One can guess that it is the new America, rather than the imaginary America of economic royalism, that creates in Mlle. de Beauvoir a feeling of mixed attraction and repulsion. In one half of her sensibility, she is greatly excited by the United States and precisely by its material side. She is fascinated by drugstore displays of soap and dentifrices, by the uniformly regulated traffic, by the “good citizenship” of Americans, by the anonymous camaraderie of the big cities, by jazz and expensive record players and huge collections of records, and above all—to speak frankly—by the orange juice, the martinis, and the whiskey. She speaks elatedly of “my” America, “my” New York; she has a child’s greedy possessiveness toward this place which she is in the act of discovering.

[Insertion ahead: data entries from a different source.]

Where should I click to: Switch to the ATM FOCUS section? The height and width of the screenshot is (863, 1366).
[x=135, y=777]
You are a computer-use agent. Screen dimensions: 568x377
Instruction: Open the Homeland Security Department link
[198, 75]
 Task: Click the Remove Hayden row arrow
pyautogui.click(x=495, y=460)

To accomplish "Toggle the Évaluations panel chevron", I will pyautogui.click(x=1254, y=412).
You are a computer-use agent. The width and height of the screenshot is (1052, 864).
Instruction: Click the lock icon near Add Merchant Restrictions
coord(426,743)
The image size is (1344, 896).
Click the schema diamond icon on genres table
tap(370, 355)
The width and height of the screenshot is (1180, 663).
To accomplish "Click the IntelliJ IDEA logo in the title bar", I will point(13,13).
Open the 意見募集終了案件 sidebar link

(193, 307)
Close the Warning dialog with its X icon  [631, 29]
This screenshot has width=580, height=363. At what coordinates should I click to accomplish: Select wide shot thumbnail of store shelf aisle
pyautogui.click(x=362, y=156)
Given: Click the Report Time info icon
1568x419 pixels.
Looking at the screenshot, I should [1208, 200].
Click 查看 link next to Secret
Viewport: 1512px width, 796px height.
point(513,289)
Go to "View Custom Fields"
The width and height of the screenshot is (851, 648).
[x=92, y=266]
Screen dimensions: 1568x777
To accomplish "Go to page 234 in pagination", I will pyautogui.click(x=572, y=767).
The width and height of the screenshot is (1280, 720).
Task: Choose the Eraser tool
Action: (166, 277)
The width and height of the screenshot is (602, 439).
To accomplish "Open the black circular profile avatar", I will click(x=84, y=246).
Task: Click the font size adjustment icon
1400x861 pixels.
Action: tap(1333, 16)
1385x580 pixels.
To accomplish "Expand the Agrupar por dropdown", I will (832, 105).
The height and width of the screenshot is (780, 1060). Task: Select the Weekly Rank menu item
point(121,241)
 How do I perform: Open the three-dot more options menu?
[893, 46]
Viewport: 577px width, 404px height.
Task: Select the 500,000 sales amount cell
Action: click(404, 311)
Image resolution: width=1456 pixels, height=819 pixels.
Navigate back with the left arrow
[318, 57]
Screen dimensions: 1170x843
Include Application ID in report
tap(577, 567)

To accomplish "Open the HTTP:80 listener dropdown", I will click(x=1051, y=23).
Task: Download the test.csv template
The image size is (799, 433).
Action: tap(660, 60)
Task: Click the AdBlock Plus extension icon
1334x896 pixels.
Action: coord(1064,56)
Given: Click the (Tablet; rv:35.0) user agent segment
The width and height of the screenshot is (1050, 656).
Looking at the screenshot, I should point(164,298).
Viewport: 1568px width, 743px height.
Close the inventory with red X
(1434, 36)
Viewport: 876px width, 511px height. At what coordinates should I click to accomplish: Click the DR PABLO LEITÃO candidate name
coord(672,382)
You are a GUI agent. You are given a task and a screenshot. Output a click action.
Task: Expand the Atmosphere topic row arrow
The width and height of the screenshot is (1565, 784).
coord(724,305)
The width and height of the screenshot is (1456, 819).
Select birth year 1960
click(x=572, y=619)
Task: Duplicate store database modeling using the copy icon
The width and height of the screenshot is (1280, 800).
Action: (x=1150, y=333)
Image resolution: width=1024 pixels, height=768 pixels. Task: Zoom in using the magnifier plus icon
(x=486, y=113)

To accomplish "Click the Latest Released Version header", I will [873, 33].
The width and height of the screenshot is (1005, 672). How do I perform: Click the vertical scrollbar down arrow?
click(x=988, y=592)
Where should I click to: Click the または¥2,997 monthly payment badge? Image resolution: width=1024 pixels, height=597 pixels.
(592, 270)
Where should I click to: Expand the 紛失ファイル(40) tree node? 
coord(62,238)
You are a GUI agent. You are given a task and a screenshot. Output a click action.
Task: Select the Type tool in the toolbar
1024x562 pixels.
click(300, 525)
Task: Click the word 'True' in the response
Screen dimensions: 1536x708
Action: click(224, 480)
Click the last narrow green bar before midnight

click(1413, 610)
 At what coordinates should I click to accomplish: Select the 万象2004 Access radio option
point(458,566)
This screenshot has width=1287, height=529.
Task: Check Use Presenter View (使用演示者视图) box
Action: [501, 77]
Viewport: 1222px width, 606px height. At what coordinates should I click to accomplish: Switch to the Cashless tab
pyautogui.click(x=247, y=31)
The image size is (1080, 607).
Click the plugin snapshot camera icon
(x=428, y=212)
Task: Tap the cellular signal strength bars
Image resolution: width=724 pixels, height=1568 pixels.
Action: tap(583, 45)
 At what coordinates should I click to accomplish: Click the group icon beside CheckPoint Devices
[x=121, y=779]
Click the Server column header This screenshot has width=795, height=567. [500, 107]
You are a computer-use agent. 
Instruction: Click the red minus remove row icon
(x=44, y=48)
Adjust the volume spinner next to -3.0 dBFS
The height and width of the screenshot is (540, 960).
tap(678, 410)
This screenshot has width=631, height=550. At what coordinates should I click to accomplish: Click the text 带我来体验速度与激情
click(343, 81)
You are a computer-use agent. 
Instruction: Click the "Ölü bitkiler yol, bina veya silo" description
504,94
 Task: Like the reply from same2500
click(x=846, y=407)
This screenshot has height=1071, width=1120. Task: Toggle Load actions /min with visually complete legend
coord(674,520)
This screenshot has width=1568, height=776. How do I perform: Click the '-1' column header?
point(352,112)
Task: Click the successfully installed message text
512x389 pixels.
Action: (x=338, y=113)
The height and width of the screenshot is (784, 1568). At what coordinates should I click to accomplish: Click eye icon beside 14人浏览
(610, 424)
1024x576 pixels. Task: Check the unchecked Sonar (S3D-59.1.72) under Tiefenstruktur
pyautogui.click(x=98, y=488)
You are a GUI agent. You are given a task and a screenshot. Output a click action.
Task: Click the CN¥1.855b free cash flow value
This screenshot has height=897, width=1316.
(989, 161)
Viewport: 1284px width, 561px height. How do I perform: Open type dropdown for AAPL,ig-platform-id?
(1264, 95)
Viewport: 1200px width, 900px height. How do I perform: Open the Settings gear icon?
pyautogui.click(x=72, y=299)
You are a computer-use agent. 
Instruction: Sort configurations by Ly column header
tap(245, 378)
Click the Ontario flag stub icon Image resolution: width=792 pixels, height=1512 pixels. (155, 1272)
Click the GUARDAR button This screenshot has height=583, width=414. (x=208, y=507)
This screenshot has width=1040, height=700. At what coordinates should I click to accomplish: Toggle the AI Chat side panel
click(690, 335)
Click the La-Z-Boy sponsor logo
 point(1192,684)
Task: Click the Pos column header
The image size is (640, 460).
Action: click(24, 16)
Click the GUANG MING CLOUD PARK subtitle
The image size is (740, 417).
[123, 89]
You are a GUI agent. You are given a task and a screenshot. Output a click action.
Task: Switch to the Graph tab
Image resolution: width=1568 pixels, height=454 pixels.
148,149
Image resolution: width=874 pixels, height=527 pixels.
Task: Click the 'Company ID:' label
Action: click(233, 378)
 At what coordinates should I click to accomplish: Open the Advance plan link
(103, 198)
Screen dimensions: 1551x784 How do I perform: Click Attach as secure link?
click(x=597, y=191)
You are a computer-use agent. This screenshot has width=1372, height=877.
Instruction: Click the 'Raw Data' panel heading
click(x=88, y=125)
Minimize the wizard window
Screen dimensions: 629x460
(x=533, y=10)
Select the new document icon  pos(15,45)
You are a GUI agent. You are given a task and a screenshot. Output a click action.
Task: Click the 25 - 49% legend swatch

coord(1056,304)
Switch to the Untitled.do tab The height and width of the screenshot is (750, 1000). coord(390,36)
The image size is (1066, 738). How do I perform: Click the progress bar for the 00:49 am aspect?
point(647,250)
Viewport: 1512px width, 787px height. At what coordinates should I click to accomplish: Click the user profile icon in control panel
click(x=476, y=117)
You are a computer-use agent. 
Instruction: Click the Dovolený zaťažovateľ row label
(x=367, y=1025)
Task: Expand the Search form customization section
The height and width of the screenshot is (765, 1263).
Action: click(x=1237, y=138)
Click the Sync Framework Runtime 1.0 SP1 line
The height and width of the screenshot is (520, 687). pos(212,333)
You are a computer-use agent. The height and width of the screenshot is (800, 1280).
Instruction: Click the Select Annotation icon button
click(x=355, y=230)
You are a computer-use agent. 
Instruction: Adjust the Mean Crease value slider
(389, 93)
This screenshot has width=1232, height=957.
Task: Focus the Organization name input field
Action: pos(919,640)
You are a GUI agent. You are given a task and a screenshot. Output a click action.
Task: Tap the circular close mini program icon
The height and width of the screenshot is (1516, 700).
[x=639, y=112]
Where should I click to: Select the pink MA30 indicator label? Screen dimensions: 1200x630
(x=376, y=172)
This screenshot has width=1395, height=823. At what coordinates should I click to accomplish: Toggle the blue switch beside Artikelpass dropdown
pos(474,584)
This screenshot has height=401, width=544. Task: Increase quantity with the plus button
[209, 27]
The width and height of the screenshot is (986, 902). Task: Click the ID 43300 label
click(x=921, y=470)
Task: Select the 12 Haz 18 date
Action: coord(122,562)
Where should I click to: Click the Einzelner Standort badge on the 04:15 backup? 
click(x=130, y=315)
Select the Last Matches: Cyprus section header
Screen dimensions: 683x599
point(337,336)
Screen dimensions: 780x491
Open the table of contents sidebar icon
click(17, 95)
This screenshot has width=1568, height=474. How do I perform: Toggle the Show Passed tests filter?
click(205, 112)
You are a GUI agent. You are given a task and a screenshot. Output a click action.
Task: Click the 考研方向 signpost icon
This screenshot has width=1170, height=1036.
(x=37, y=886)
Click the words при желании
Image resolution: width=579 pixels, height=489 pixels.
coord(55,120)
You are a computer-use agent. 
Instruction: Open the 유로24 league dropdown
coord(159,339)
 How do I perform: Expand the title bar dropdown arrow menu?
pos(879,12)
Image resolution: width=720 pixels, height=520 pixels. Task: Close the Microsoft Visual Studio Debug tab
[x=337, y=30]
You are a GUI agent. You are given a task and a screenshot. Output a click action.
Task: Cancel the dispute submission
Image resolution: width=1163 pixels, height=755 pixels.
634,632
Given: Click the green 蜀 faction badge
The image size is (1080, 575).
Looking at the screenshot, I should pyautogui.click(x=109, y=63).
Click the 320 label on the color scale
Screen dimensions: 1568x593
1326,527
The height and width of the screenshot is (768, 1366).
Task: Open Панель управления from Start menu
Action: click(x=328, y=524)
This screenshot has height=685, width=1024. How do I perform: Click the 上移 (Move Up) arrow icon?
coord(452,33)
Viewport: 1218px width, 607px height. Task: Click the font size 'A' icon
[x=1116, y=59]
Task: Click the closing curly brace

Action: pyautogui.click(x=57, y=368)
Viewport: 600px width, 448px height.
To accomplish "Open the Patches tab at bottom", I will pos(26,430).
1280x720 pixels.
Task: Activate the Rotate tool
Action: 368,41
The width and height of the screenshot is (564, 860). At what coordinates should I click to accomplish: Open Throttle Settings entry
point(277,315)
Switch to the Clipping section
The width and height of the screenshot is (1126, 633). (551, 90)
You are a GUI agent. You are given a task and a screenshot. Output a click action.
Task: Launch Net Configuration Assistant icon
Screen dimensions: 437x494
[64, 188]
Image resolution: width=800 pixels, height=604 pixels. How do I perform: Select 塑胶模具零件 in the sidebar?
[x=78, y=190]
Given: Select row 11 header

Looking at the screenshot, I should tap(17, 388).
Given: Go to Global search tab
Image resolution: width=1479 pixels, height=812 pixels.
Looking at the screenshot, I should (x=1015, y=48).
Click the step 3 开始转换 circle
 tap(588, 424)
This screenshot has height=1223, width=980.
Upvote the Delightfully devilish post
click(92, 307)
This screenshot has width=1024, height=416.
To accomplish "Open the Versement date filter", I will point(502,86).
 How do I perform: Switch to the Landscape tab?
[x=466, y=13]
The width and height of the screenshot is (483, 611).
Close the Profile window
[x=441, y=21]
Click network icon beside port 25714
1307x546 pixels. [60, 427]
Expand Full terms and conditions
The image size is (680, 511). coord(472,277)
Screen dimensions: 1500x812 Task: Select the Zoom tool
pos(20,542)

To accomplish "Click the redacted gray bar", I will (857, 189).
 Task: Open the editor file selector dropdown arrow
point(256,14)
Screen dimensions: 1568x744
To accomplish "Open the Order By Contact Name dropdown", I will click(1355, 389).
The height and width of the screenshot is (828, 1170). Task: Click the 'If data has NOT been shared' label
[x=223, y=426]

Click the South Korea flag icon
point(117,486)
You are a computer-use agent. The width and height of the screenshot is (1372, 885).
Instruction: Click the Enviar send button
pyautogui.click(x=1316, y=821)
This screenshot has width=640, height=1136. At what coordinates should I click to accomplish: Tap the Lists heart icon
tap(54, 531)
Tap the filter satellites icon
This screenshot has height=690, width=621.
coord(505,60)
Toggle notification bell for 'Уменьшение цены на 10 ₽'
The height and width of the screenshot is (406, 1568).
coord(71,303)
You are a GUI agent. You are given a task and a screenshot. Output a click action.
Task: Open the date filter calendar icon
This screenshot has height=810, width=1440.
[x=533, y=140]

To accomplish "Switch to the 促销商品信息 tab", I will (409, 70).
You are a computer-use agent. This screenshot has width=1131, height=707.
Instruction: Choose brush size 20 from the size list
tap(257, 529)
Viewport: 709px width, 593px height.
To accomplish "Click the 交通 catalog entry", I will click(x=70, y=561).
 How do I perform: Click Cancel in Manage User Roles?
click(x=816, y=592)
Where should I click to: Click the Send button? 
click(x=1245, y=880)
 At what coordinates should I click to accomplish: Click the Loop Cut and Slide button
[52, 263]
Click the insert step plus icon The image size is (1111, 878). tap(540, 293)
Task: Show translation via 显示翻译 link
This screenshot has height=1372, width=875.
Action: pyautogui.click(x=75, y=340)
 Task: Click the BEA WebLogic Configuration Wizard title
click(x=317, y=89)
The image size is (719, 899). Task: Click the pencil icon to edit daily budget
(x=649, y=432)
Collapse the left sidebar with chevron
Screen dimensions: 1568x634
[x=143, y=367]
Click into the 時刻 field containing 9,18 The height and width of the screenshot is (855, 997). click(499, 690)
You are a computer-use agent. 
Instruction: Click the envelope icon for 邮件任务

Toward the end of the book, as she revises certain early judgments, she finds that she has become “an American.” What she means is that she has become somewhat critical of the carnival aspects of American life which at first bewitched her; she is able to make discriminations between different kinds of jazz, different hotels, different night clubs. Very tentatively, she pushes beyond appearance and perceives that the American is not his possessions, that the American character is not fleshly but abstract. Yet at bottom she remains disturbed by what she has seen and felt, even marginally, of the American problem. This is not one of inequity, as she would prefer to believe, but of its opposite. The problem posed by the United States is, as Tocqueville saw, the problem of equality, its consequences, and what price shall be paid for it. How is wealth to be spread without the spread of uniformity? How create a cushion of plenty without stupefaction of the soul and the senses? It is a dilemma that glares from every picture window and whistles through every breezeway.

If Americans, as Mlle. de Beauvoir thinks, are apathetic politically, it is because they can take neither side with any great conviction—how can one be against the abolition of poverty? And how, on the other hand, can one champion a leveling of extremes? For Europeans of egalitarian sympathies, America is this dilemma, relentlessly marching toward them, a future which “works,” and which for that very reason they have no wish to face. Hence the desire, so very evident in Mlle. de Beauvoir’s impressions and in much journalism of the European left, not to know what America is really like, to identify it with “fascism” or “reaction,” not to admit, in short, that it has realized, to a considerable extent, the economic and social goals of President Franklin D. Roosevelt and of progressive thought in general.